WestportREADS film series focuses on Julia Child, French cuisine
Westport's immersion into "My Life in France," selected as the book for this year's WestportREADS progra, includes a series films related to Julia Child and/or French cooking. Here's the schedule, including capsule descriptions provided by the Westport Library:
"Julie & Julia," Saturday, Jan. 11, 4-7 p.m., Christ & Holy Trinity Church. Nora Ephron's comedy about joy, obsession and butter stars tells the true story of how the life of Julia Child (Meryl Streep) inspired fledgling cookbook writer and frustrated office worker Julie Powell (Amy Adams) to whip up 524 recipes in 365 days. (2009, 123 minutes). A discussion will follow. Tickets available at www.westportcinema.org and at the door.
"Julia Child! America's Favorite Chef," Jan. 14, 2-4 p.m., Westport Library McManus Room. The PBS "American Masters" episode celebrates the cook and traces her culinary development from a young wife who could barely boil an egg to master of French cuisine who authored a cookbook of classic French recipes that sold more than a million copies. The program includes selected episodes of Child's PBS series "The French Chef."
"The Train," Tuesday, Jan. 21, 2-4 p.m., Westport Library's McManus Room. Set in Paris in 1944, just a few years before Julia and Paul Child arrived there, the film is about the Nazi army's attempt to move French art treasures to Germany and effort of the French Resistance to stop it. Burt Lancaster stars in the John Frankenheimer film. (1964, 133 minutes).

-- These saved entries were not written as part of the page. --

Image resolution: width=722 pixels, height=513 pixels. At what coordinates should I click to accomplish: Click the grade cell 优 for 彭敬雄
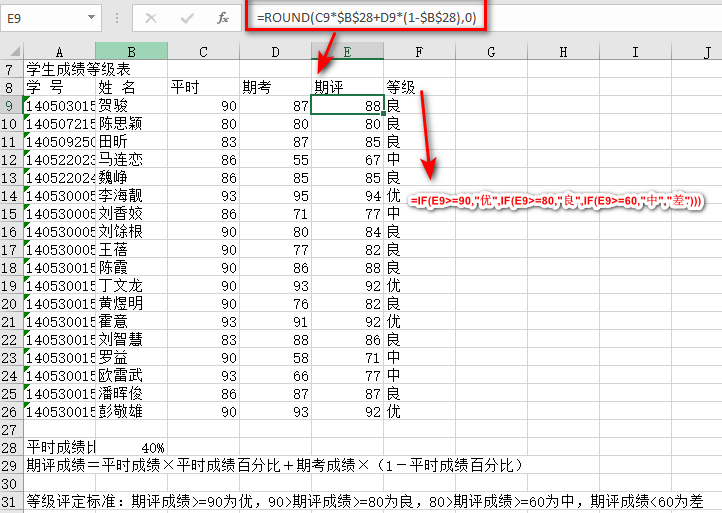click(x=419, y=412)

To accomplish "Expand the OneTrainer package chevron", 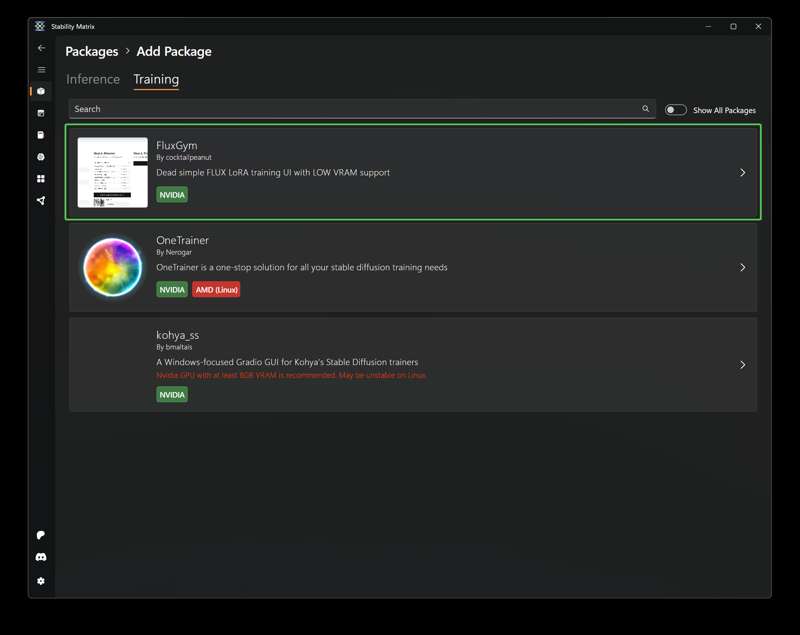I will pyautogui.click(x=742, y=268).
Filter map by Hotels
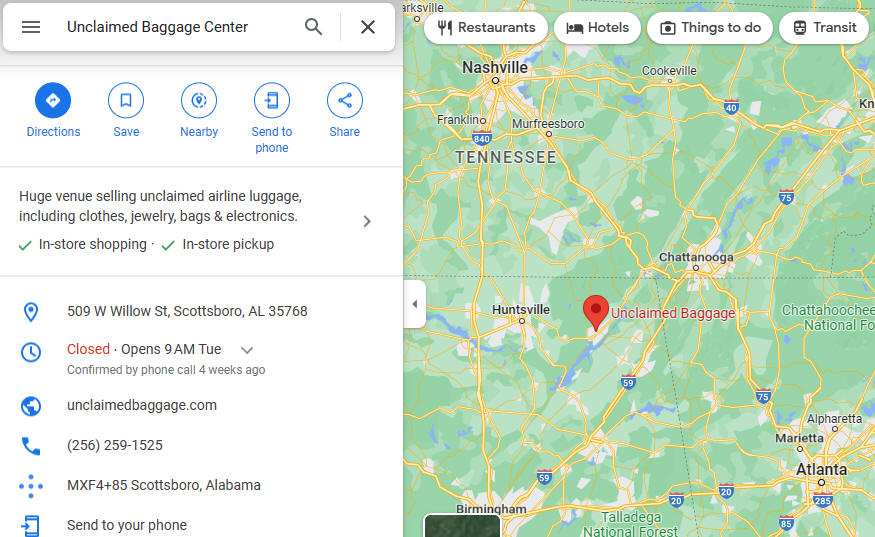This screenshot has width=875, height=537. [x=597, y=28]
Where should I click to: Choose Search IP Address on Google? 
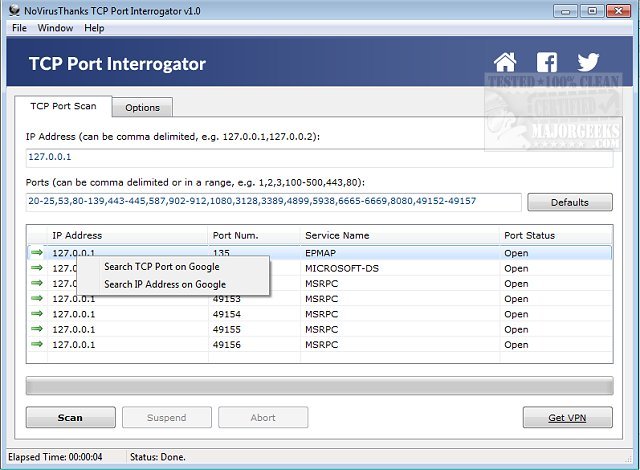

"The Matisse I Knew/The Matisse Nobody Knew," Tuesday, Jan. 28, 2-4 p.m., Westport Library McManus Room. Filmed live at the Metropolitan Museum of Art, Rosamond Bernier's lecture The Matisse I Knew/The Matisse Nobody Knew provides a personal glimpse into the world of art. Bernier co-founded the art magazine L'Oeil in Paris in 1955. During her 20 years in France, she became friendly with Matisse, Picasso, Miro and other modern masters of 20th-century art.